» To do: Please list every line below that contains the string "width", matching case exactly.

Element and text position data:
** Start **

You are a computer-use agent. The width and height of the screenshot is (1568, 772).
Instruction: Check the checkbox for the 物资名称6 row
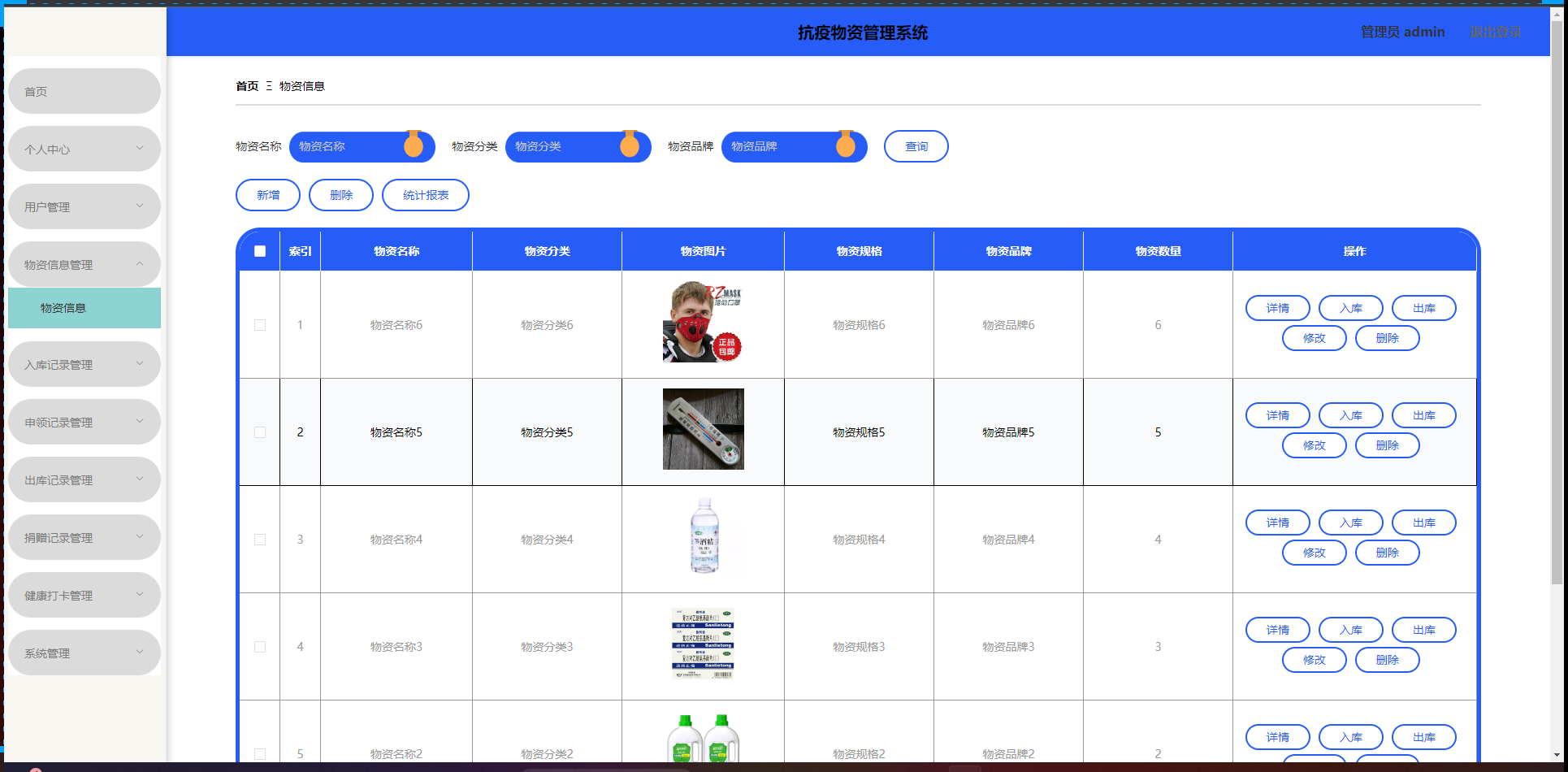(260, 325)
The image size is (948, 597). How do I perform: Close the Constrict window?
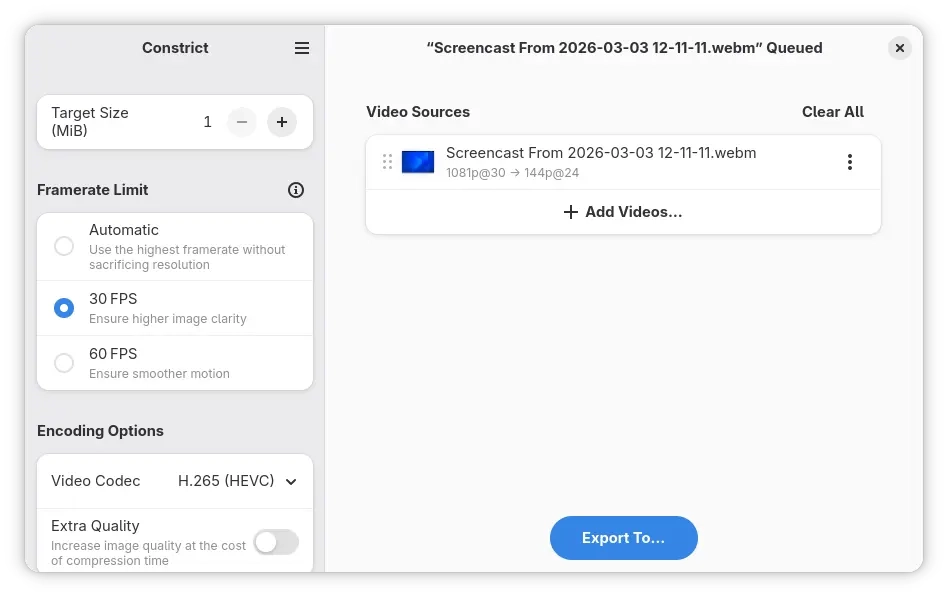click(x=899, y=48)
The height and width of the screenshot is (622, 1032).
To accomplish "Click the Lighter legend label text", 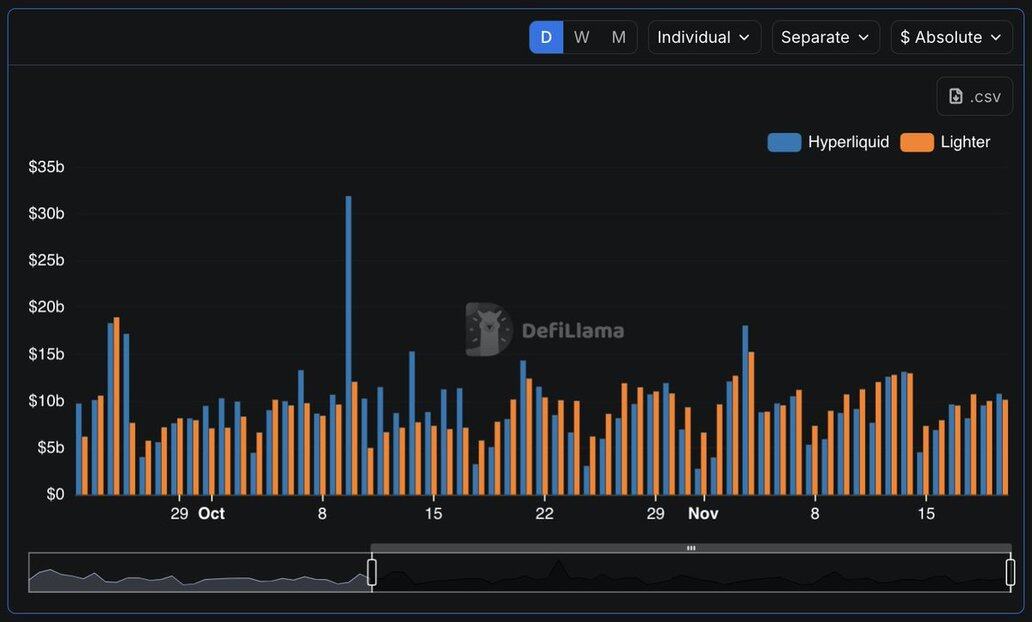I will [x=965, y=142].
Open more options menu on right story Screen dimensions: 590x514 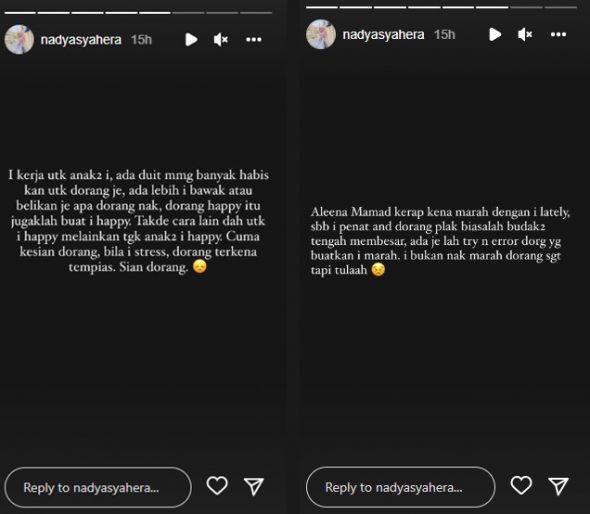(558, 35)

** End **

» Exercise solution:
You are a computer-use agent. The width and height of the screenshot is (1568, 772).
The height and width of the screenshot is (622, 1032).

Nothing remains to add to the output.